Fresh off the New York Knicks' first NBA championship since 1973, Jalen Brunson, Karl-Anthony Towns and head coach Mike Brown appeared on Jimmy Fallon’s show to discuss the team’s title run, locker-room superstitions and the support of Knicks fans. Towns said the crowd connection mattered deeply, adding, "When we give fans a reason to cheer, it is something special."
The interview took an unexpected turn when Brown revived the team’s season-long "Who Let The Dogs Out" chant, leading the audience in the call that had become an unofficial Knicks rallying cry. The cameras caught Brunson and Towns looking visibly embarrassed, and Brunson joked to his coach, "We have to put an end to this."
Brown explained that the chant dates back to the early 2000s, when he was an assistant coach in San Antonio and first used it with his children’s football group, where he would gather kids and parents before games and shout, "Who let the dogs out?" He brought it back this season, and it became a fixture of the Knicks’ locker room, even showing up in championship celebrations, though not every player loved it.

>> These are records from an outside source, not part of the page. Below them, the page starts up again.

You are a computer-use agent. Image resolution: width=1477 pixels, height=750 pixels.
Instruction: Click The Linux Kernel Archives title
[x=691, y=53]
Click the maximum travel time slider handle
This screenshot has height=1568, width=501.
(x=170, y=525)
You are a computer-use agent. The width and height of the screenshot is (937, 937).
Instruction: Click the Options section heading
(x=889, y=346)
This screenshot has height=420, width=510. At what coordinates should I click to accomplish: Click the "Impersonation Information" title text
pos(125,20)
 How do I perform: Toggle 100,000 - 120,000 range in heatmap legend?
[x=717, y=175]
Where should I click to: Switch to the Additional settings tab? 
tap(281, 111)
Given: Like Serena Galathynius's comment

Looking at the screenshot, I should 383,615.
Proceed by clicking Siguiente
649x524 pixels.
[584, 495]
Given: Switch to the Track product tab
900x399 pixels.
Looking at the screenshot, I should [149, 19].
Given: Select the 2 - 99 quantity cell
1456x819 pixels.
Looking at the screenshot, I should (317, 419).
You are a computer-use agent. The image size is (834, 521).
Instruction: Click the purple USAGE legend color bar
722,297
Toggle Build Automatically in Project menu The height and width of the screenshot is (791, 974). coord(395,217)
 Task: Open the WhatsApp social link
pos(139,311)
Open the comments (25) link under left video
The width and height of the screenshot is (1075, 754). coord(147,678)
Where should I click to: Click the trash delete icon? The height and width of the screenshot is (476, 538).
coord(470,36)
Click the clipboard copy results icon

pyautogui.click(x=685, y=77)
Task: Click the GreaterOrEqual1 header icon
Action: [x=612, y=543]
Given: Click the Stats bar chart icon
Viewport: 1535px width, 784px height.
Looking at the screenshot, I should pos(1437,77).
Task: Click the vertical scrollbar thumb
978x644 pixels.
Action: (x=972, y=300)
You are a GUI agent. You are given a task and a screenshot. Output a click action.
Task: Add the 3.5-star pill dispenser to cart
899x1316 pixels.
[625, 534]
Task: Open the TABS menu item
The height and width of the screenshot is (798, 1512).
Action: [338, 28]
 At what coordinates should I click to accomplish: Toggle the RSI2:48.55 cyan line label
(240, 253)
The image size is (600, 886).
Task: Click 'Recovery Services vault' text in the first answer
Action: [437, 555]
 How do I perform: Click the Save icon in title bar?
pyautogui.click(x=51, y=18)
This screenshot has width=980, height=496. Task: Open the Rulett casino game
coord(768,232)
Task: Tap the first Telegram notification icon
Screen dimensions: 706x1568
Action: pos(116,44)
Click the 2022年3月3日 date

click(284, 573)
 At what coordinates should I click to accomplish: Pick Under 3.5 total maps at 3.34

Brunson, the Finals MVP, said the magnitude of the achievement still had not fully sunk in. "It still hasn’t really sunk in," he said. "Maybe it won’t sink in for a long time. We got a chance, fought as a team and found a way to do it." Brown’s performance quickly went viral, with fans saying he had stolen the show from the players, but the team seemed willing to laugh it off after ending a 53-year title drought.